"icon" is the word to look for; copy each line of the listing where it occurs.

%%

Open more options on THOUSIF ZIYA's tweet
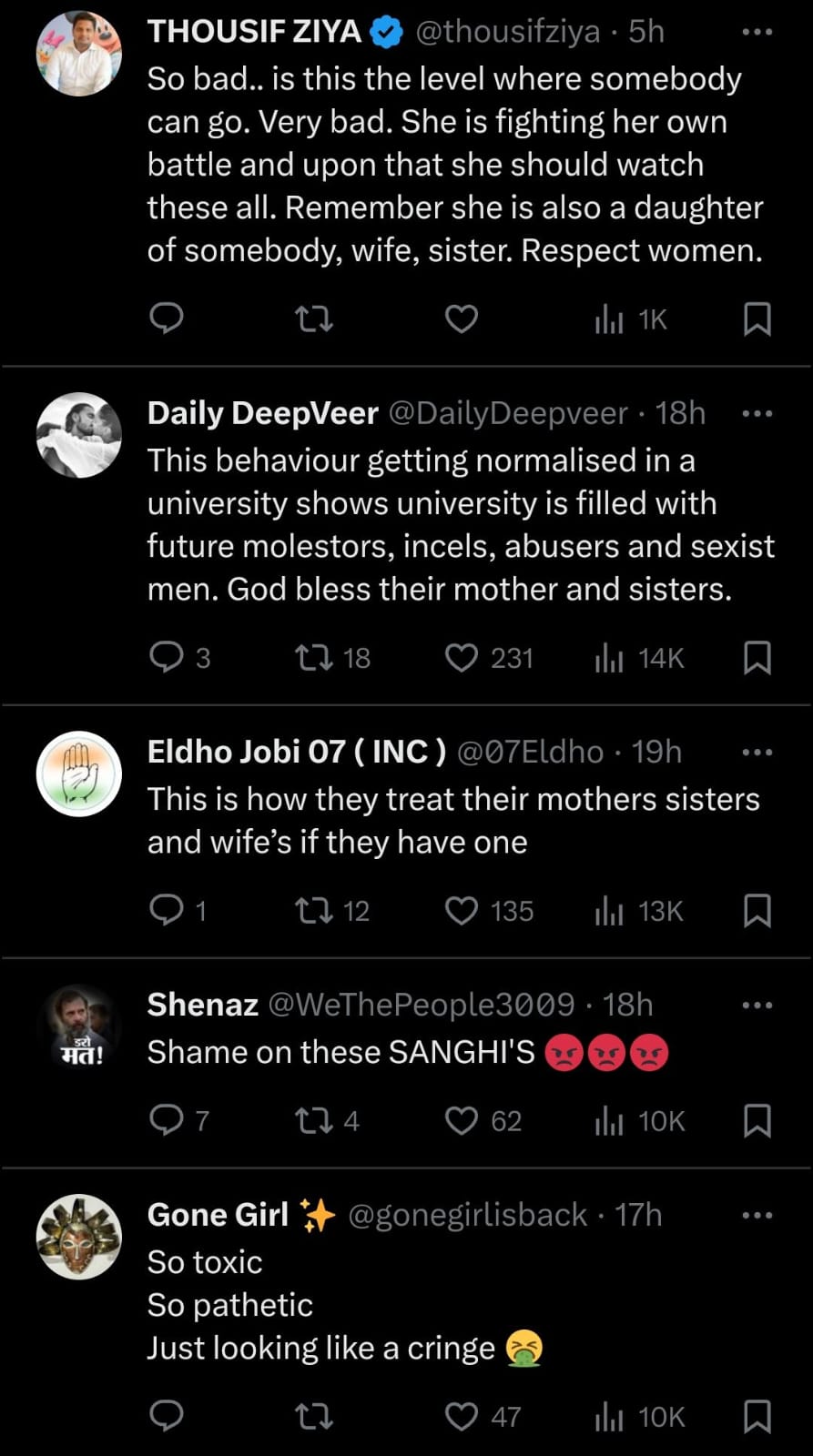This screenshot has height=1456, width=813. (x=757, y=32)
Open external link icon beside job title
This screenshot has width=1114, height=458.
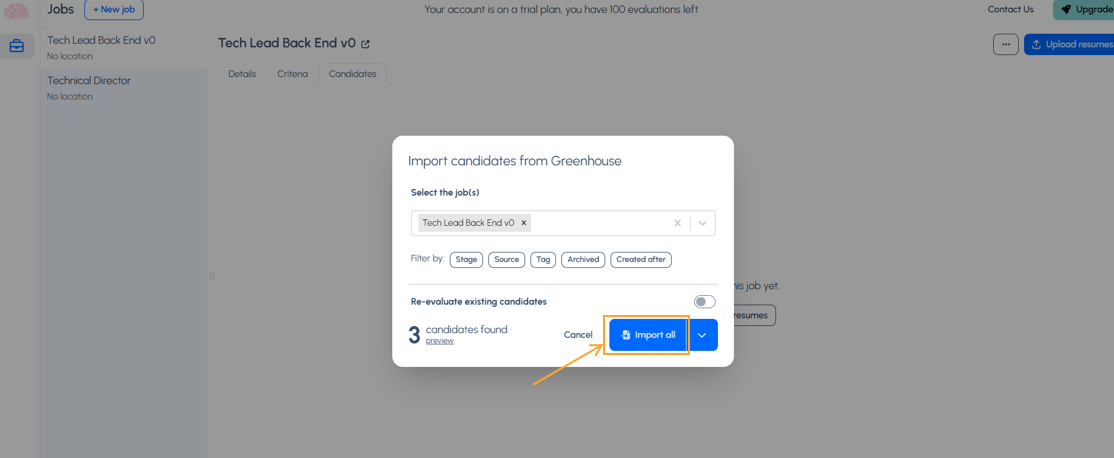click(366, 44)
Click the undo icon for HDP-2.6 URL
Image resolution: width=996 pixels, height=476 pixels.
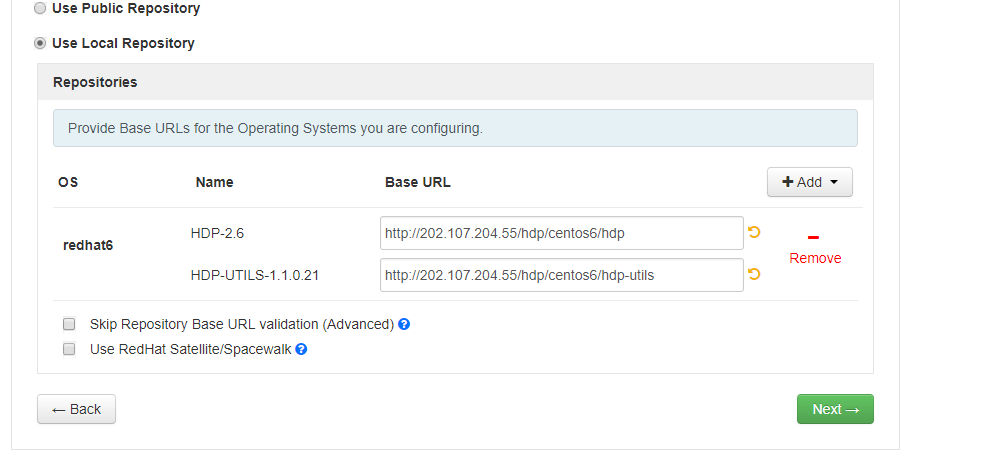coord(754,232)
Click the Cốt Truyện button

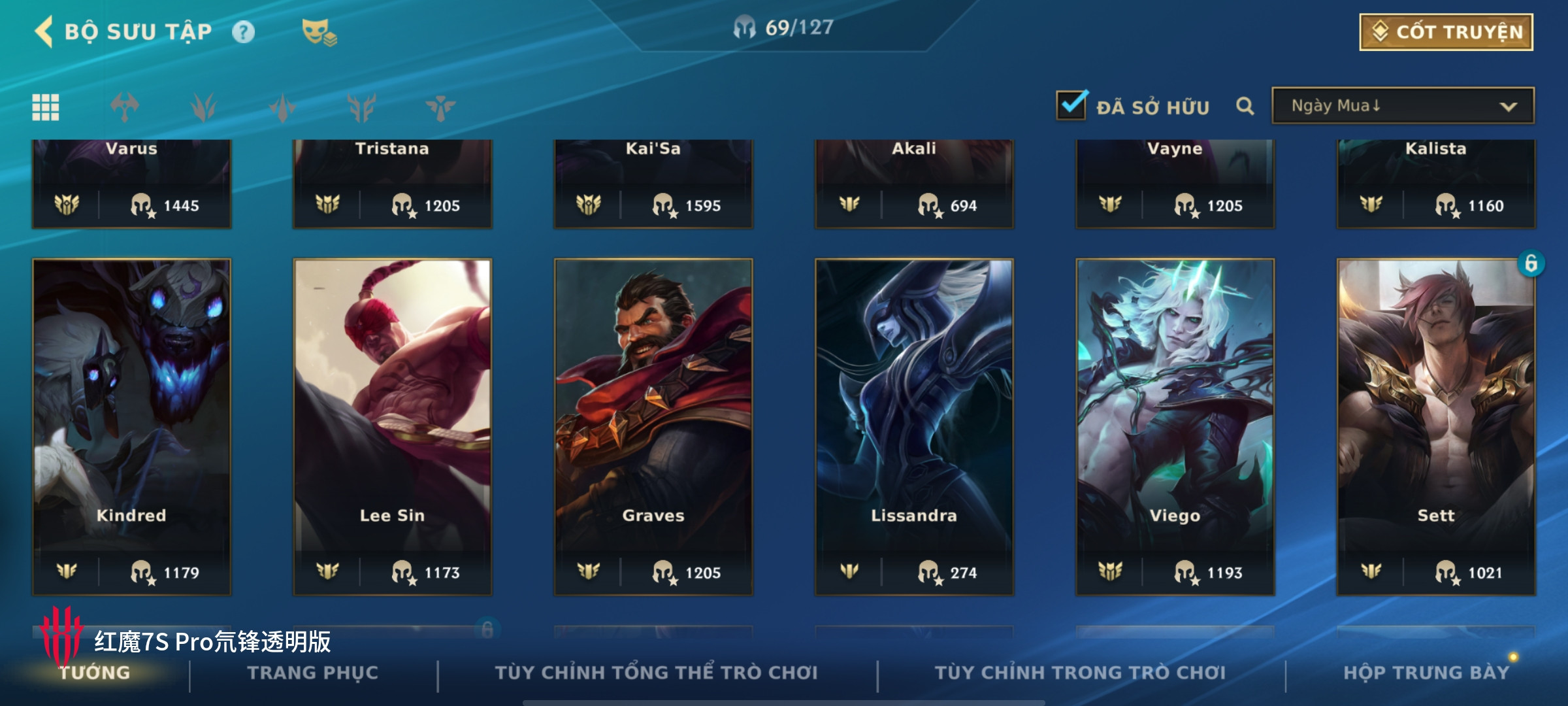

%%

- **RESPONSE BELOW**:
Open external link icon beside job title
Click the undo icon for HDP-2.6 URL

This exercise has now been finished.